The almost sessile, small white flowers are fragrant, which occur from late winter to spring. The spreading inflorescence consists of terminal panicles with crowded branches. The sessile, paired whorls are borne on papery bracts up to 2 centimeters long. heir bristly sepals are 3.5 to 5 millimeters long and 1.5 to 2 millimeters wide.

The lanceolate to ovate, white petals have no flat blade. They are 5 to 6 millimeters long and 2.5 to 3.5 millimeters wide. The six long, protruding, white stamens are more conspicuous than the petals. Their connectives are membranous. The stigma is brush-shaped.

==Range and cultivation==
Callisia fragransis endemic to Mexico (from Tamaulipas to Yucatán), and naturalized in the West Indies, scattered locations in the United States, and a few other places. It has been cultivated in many countries as an indoor ornamental since the early 1900s. However, it can be also found growing outdoors in warmer climates in moist, fertile soil. The herb likes partially shaded areas.

==Medicinal properties==
It has a rich traditional reputation in Mexico as an antiviral and antimicrobial plant. In Eastern Europe, its leaves are used for the treatment of various skin diseases, burns and joint disorders. An ethanol leaf extract (tincture) has been shown to effectively inhibit the infection of Vero cells by HSV-1, HSV-2 and an ACV-resistant strain of the latter, in vitro.

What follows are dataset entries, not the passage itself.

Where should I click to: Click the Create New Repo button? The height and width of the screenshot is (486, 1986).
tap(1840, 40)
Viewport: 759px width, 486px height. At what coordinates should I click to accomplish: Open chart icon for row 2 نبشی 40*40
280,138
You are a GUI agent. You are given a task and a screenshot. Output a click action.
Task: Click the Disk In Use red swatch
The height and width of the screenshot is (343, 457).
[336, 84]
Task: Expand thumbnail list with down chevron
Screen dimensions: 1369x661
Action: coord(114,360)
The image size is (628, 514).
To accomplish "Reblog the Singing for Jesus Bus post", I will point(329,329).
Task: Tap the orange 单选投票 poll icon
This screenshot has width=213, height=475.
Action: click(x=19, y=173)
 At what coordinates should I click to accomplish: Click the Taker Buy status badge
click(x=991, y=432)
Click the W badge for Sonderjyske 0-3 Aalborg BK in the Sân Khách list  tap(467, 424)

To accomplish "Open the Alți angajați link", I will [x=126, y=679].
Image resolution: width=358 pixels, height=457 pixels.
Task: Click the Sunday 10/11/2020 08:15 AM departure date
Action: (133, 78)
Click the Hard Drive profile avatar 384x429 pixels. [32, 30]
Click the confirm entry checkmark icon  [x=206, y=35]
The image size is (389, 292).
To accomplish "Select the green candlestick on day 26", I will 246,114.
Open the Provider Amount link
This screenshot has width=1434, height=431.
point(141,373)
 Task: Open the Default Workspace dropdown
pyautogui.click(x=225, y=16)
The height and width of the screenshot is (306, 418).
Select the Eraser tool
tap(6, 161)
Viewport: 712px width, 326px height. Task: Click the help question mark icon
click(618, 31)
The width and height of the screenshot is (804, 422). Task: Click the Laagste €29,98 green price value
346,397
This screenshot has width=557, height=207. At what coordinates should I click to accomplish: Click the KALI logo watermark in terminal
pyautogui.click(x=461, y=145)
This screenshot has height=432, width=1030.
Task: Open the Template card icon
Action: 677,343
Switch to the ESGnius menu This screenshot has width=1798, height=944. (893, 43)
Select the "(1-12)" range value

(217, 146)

However, the ethanol extract, as opposed to an aquatic extract, was ineffective against VZV.

Though the ethanol leaf extract had a lower selectivity index (toxicity vs. effectiveness) than ACV, it was able to inhibit the HSV-2 mutant, and may be less toxic than ACV. Direct interaction with the viruses, and the blocking of their access to l host cells, seems to be involved.